LIST OF TASKS:
**1.** Set down everything in the ScienceOS guide from "Projects also allow" down to "their academic work.", with no change to the wording.
**2.** List the headings of the steps that the ScienceOS guide gives for sharing a project with students, in the order they appear.

EXTRACT PROVIDED:
You can review these sources, use them to build a personal library, and prepare classes with verified, current materials. This ensures that lessons remain accurate, engaging, and grounded in evidence.
Sharing projects with students
ScienceOS makes it easy to share projects with students in a controlled and educational way. By preparing a shared project, educators can give students access to carefully selected sources and model examples of well-structured prompts. This shared environment helps guide students toward responsible use of AI while still leaving room for exploration and collaborative learning within clearly defined boundaries.
Projects also allow educators to customize the behavior of the AI agent. For example, the system can be prompted not only to answer student questions but also to provide directions for further exploration, suggest analogies, and guide students toward a deeper understanding of the subject. This ensures that AI support aligns with the learning goals you set and helps students develop the skills to use AI thoughtfully in their academic work.
- Upload papers
Upload the most relevant or easy-to-digest literature on your topic to your scienceOS library. (Skip if you already have sources saved to your library.)
- Create a new project
Create a new project from the app homepage or click the plus button in the sidebar to create a new project. Give it a compelling name.
- Add sources to the project
Add the previously uploaded literature to the project sources.
- Create model prompts (optional)
Ask some questions to the project to construct examples for good prompting, generate a summary of the sources in the project, or highlight a specific feature such as diagrams and tables. Click the “star” button to save the prompts and related answers to the project feed. All project members will be able to see and interact with these saved answers.
- Invite students
Click “Share” in the top right corner of the project homepage. Copy the invitation link and send it to your students. (You may also turn the invitation link into a QR code and add it to your slides.)

DATA TO EXAMINE:
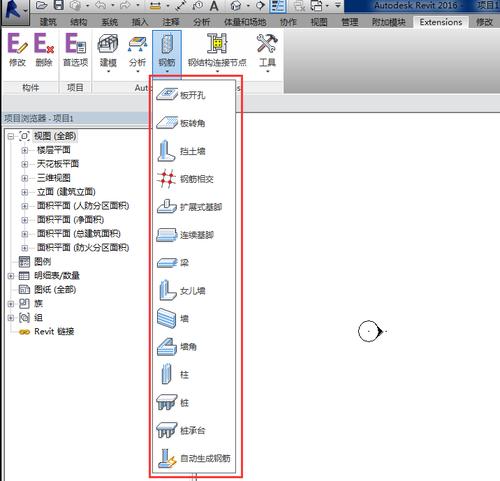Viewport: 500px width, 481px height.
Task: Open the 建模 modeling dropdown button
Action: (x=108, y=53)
...
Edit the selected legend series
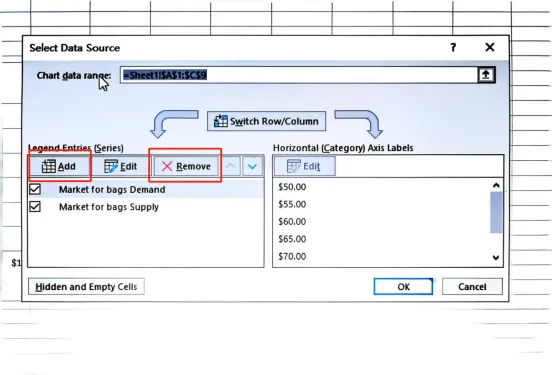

EXERCISE RESULTS:
**1.**
Projects also allow educators to customize the behavior of the AI agent. For example, the system can be prompted not only to answer student questions but also to provide directions for further exploration, suggest analogies, and guide students toward a deeper understanding of the subject. This ensures that AI support aligns with the learning goals you set and helps students develop the skills to use AI thoughtfully in their academic work.

**2.**
- Upload papers
- Create a new project
- Add sources to the project
- Create model prompts (optional)
- Invite students